§ STATED GOAL
Arrange the lines below as a Markdown table with two columns, Row and Line: put a running row number in Row and the line itself in Line. Omit blank lines.

§ GIVEN INFORMATION
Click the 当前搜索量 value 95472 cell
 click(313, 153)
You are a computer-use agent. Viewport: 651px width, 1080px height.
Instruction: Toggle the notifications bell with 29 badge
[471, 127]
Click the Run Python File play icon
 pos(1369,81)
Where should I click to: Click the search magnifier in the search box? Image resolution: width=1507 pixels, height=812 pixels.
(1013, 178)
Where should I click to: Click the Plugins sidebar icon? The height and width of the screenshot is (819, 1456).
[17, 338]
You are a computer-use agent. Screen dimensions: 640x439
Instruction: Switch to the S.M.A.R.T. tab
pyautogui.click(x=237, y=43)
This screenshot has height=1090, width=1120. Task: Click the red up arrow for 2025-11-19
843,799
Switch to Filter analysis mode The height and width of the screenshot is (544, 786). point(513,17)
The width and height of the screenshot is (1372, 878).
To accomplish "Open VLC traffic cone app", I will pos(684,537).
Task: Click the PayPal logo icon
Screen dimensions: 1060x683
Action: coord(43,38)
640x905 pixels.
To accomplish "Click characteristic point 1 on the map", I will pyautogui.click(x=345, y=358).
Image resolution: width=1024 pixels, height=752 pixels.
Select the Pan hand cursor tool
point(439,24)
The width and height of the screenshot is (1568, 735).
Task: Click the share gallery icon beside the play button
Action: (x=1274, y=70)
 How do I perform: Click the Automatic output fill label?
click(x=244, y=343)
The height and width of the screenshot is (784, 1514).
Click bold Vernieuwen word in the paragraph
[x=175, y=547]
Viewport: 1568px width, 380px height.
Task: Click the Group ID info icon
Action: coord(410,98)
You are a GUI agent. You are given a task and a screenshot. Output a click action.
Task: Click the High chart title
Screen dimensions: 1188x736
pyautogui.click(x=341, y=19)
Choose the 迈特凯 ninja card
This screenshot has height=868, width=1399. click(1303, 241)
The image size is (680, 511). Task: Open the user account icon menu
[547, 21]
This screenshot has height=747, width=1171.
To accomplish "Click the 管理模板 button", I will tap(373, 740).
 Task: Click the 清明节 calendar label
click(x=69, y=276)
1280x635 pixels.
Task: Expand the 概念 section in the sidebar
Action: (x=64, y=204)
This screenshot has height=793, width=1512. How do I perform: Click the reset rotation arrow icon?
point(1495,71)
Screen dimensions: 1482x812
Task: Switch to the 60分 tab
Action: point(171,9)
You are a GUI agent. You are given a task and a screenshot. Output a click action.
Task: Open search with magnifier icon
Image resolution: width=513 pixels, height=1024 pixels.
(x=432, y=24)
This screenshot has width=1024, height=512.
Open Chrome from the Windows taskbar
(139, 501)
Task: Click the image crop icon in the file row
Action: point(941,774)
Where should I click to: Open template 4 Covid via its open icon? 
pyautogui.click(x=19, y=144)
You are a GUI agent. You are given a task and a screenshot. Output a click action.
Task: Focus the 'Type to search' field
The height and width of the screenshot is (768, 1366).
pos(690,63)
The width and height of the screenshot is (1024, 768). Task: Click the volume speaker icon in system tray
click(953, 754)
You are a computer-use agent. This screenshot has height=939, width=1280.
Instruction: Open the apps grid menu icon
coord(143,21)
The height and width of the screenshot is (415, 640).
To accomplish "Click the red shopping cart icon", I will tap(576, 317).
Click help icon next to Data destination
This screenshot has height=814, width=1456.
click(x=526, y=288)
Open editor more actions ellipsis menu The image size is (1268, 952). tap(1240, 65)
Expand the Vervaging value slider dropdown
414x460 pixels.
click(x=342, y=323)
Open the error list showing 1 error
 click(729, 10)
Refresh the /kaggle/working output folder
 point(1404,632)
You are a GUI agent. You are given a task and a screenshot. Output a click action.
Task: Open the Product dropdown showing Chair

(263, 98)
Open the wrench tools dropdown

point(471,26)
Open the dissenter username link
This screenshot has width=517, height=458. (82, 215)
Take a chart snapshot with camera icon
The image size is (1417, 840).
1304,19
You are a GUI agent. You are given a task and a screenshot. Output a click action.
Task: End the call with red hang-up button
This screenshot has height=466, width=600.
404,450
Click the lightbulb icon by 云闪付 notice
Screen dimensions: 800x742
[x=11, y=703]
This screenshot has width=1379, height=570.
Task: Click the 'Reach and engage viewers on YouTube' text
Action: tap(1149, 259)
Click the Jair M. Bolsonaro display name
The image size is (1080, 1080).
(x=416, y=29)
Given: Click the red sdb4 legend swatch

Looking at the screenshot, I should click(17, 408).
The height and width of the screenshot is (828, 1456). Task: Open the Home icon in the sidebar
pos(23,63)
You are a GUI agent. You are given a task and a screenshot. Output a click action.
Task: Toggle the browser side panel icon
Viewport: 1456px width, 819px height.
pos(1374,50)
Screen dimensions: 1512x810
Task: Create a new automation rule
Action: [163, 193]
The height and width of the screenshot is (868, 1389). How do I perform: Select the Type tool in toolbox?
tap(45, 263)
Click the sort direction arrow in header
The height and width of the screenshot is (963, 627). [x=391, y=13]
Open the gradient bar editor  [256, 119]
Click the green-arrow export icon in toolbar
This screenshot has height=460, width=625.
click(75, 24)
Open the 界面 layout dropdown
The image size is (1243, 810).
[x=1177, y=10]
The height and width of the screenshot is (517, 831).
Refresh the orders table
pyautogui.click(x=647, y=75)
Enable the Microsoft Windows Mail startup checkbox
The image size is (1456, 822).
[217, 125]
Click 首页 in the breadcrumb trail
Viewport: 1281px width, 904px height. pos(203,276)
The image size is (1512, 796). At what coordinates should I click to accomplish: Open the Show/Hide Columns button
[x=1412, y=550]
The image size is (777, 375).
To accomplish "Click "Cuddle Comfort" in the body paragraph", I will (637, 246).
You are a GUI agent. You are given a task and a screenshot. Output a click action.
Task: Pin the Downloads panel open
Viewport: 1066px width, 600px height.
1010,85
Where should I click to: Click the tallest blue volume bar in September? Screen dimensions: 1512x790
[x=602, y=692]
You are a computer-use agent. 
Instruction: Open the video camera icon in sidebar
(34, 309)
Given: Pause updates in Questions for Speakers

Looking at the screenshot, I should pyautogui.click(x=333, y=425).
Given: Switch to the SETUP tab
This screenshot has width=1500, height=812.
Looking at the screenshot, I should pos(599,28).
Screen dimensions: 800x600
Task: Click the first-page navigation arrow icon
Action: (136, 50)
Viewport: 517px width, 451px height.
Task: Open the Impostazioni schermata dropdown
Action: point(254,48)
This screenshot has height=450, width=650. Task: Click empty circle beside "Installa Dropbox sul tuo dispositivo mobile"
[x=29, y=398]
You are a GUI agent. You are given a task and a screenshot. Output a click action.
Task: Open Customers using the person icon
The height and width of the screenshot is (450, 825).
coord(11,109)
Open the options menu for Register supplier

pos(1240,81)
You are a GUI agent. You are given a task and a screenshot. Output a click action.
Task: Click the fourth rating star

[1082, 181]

§ COMPLETED EXERCISE
| Row | Line |
|---|---|
| 1 | Click the 当前搜索量 value 95472 cell |
| 2 |  click(313, 153) |
| 3 | You are a computer-use agent. Viewport: 651px width, 1080px height. |
| 4 | Instruction: Toggle the notifications bell with 29 badge |
| 5 | [471, 127] |
| 6 | Click the Run Python File play icon |
| 7 |  pos(1369,81) |
| 8 | Where should I click to: Click the search magnifier in the search box? Image resolution: width=1507 pixels, height=812 pixels. |
| 9 | (1013, 178) |
| 10 | Where should I click to: Click the Plugins sidebar icon? The height and width of the screenshot is (819, 1456). |
| 11 | [17, 338] |
| 12 | You are a computer-use agent. Screen dimensions: 640x439 |
| 13 | Instruction: Switch to the S.M.A.R.T. tab |
| 14 | pyautogui.click(x=237, y=43) |
| 15 | This screenshot has height=1090, width=1120. Task: Click the red up arrow for 2025-11-19 |
| 16 | 843,799 |
| 17 | Switch to Filter analysis mode The height and width of the screenshot is (544, 786). point(513,17) |
| 18 | The width and height of the screenshot is (1372, 878). |
| 19 | To accomplish "Open VLC traffic cone app", I will pos(684,537). |
| 20 | Task: Click the PayPal logo icon |
| 21 | Screen dimensions: 1060x683 |
| 22 | Action: coord(43,38) |
| 23 | 640x905 pixels. |
| 24 | To accomplish "Click characteristic point 1 on the map", I will pyautogui.click(x=345, y=358). |
| 25 | Image resolution: width=1024 pixels, height=752 pixels. |
| 26 | Select the Pan hand cursor tool |
| 27 | point(439,24) |
| 28 | The width and height of the screenshot is (1568, 735). |
| 29 | Task: Click the share gallery icon beside the play button |
| 30 | Action: (x=1274, y=70) |
| 31 |  How do I perform: Click the Automatic output fill label? |
| 32 | click(x=244, y=343) |
| 33 | The height and width of the screenshot is (784, 1514). |
| 34 | Click bold Vernieuwen word in the paragraph |
| 35 | [x=175, y=547] |
| 36 | Viewport: 1568px width, 380px height. |
| 37 | Task: Click the Group ID info icon |
| 38 | Action: coord(410,98) |
| 39 | You are a GUI agent. You are given a task and a screenshot. Output a click action. |
| 40 | Task: Click the High chart title |
| 41 | Screen dimensions: 1188x736 |
| 42 | pyautogui.click(x=341, y=19) |
| 43 | Choose the 迈特凯 ninja card |
| 44 | This screenshot has height=868, width=1399. click(1303, 241) |
| 45 | The image size is (680, 511). Task: Open the user account icon menu |
| 46 | [547, 21] |
| 47 | This screenshot has height=747, width=1171. |
| 48 | To accomplish "Click the 管理模板 button", I will tap(373, 740). |
| 49 |  Task: Click the 清明节 calendar label |
| 50 | click(x=69, y=276) |
| 51 | 1280x635 pixels. |
| 52 | Task: Expand the 概念 section in the sidebar |
| 53 | Action: (x=64, y=204) |
| 54 | This screenshot has height=793, width=1512. How do I perform: Click the reset rotation arrow icon? |
| 55 | point(1495,71) |
| 56 | Screen dimensions: 1482x812 |
| 57 | Task: Switch to the 60分 tab |
| 58 | Action: point(171,9) |
| 59 | You are a GUI agent. You are given a task and a screenshot. Output a click action. |
| 60 | Task: Open search with magnifier icon |
| 61 | Image resolution: width=513 pixels, height=1024 pixels. |
| 62 | (x=432, y=24) |
| 63 | This screenshot has width=1024, height=512. |
| 64 | Open Chrome from the Windows taskbar |
| 65 | (139, 501) |
| 66 | Task: Click the image crop icon in the file row |
| 67 | Action: point(941,774) |
| 68 | Where should I click to: Open template 4 Covid via its open icon?  |
| 69 | pyautogui.click(x=19, y=144) |
| 70 | You are a GUI agent. You are given a task and a screenshot. Output a click action. |
| 71 | Task: Focus the 'Type to search' field |
| 72 | The height and width of the screenshot is (768, 1366). |
| 73 | pos(690,63) |
| 74 | The width and height of the screenshot is (1024, 768). Task: Click the volume speaker icon in system tray |
| 75 | click(953, 754) |
| 76 | You are a computer-use agent. This screenshot has height=939, width=1280. |
| 77 | Instruction: Open the apps grid menu icon |
| 78 | coord(143,21) |
| 79 | The height and width of the screenshot is (415, 640). |
| 80 | To accomplish "Click the red shopping cart icon", I will tap(576, 317). |
| 81 | Click help icon next to Data destination |
| 82 | This screenshot has height=814, width=1456. |
| 83 | click(x=526, y=288) |
| 84 | Open editor more actions ellipsis menu The image size is (1268, 952). tap(1240, 65) |
| 85 | Expand the Vervaging value slider dropdown |
| 86 | 414x460 pixels. |
| 87 | click(x=342, y=323) |
| 88 | Open the error list showing 1 error |
| 89 |  click(729, 10) |
| 90 | Refresh the /kaggle/working output folder |
| 91 |  point(1404,632) |
| 92 | You are a GUI agent. You are given a task and a screenshot. Output a click action. |
| 93 | Task: Open the Product dropdown showing Chair |
| 94 | (263, 98) |
| 95 | Open the wrench tools dropdown |
| 96 | point(471,26) |
| 97 | Open the dissenter username link |
| 98 | This screenshot has width=517, height=458. (82, 215) |
| 99 | Take a chart snapshot with camera icon |
| 100 | The image size is (1417, 840). |
| 101 | 1304,19 |
| 102 | You are a GUI agent. You are given a task and a screenshot. Output a click action. |
| 103 | Task: End the call with red hang-up button |
| 104 | This screenshot has height=466, width=600. |
| 105 | 404,450 |
| 106 | Click the lightbulb icon by 云闪付 notice |
| 107 | Screen dimensions: 800x742 |
| 108 | [x=11, y=703] |
| 109 | This screenshot has width=1379, height=570. |
| 110 | Task: Click the 'Reach and engage viewers on YouTube' text |
| 111 | Action: tap(1149, 259) |
| 112 | Click the Jair M. Bolsonaro display name |
| 113 | The image size is (1080, 1080). |
| 114 | (x=416, y=29) |
| 115 | Given: Click the red sdb4 legend swatch |
| 116 | Looking at the screenshot, I should click(17, 408). |
| 117 | The height and width of the screenshot is (828, 1456). Task: Open the Home icon in the sidebar |
| 118 | pos(23,63) |
| 119 | You are a GUI agent. You are given a task and a screenshot. Output a click action. |
| 120 | Task: Toggle the browser side panel icon |
| 121 | Viewport: 1456px width, 819px height. |
| 122 | pos(1374,50) |
| 123 | Screen dimensions: 1512x810 |
| 124 | Task: Create a new automation rule |
| 125 | Action: [163, 193] |
| 126 | The height and width of the screenshot is (868, 1389). How do I perform: Select the Type tool in toolbox? |
| 127 | tap(45, 263) |
| 128 | Click the sort direction arrow in header |
| 129 | The height and width of the screenshot is (963, 627). [x=391, y=13] |
| 130 | Open the gradient bar editor  [256, 119] |
| 131 | Click the green-arrow export icon in toolbar |
| 132 | This screenshot has height=460, width=625. |
| 133 | click(75, 24) |
| 134 | Open the 界面 layout dropdown |
| 135 | The image size is (1243, 810). |
| 136 | [x=1177, y=10] |
| 137 | The height and width of the screenshot is (517, 831). |
| 138 | Refresh the orders table |
| 139 | pyautogui.click(x=647, y=75) |
| 140 | Enable the Microsoft Windows Mail startup checkbox |
| 141 | The image size is (1456, 822). |
| 142 | [217, 125] |
| 143 | Click 首页 in the breadcrumb trail |
| 144 | Viewport: 1281px width, 904px height. pos(203,276) |
| 145 | The image size is (1512, 796). At what coordinates should I click to accomplish: Open the Show/Hide Columns button |
| 146 | [x=1412, y=550] |
| 147 | The image size is (777, 375). |
| 148 | To accomplish "Click "Cuddle Comfort" in the body paragraph", I will (637, 246). |
| 149 | You are a GUI agent. You are given a task and a screenshot. Output a click action. |
| 150 | Task: Pin the Downloads panel open |
| 151 | Viewport: 1066px width, 600px height. |
| 152 | 1010,85 |
| 153 | Where should I click to: Click the tallest blue volume bar in September? Screen dimensions: 1512x790 |
| 154 | [x=602, y=692] |
| 155 | You are a computer-use agent.  |
| 156 | Instruction: Open the video camera icon in sidebar |
| 157 | (34, 309) |
| 158 | Given: Pause updates in Questions for Speakers |
| 159 | Looking at the screenshot, I should pyautogui.click(x=333, y=425). |
| 160 | Given: Switch to the SETUP tab |
| 161 | This screenshot has width=1500, height=812. |
| 162 | Looking at the screenshot, I should pos(599,28). |
| 163 | Screen dimensions: 800x600 |
| 164 | Task: Click the first-page navigation arrow icon |
| 165 | Action: (136, 50) |
| 166 | Viewport: 517px width, 451px height. |
| 167 | Task: Open the Impostazioni schermata dropdown |
| 168 | Action: point(254,48) |
| 169 | This screenshot has height=450, width=650. Task: Click empty circle beside "Installa Dropbox sul tuo dispositivo mobile" |
| 170 | [x=29, y=398] |
| 171 | You are a GUI agent. You are given a task and a screenshot. Output a click action. |
| 172 | Task: Open Customers using the person icon |
| 173 | The height and width of the screenshot is (450, 825). |
| 174 | coord(11,109) |
| 175 | Open the options menu for Register supplier |
| 176 | pos(1240,81) |
| 177 | You are a GUI agent. You are given a task and a screenshot. Output a click action. |
| 178 | Task: Click the fourth rating star |
| 179 | [1082, 181] |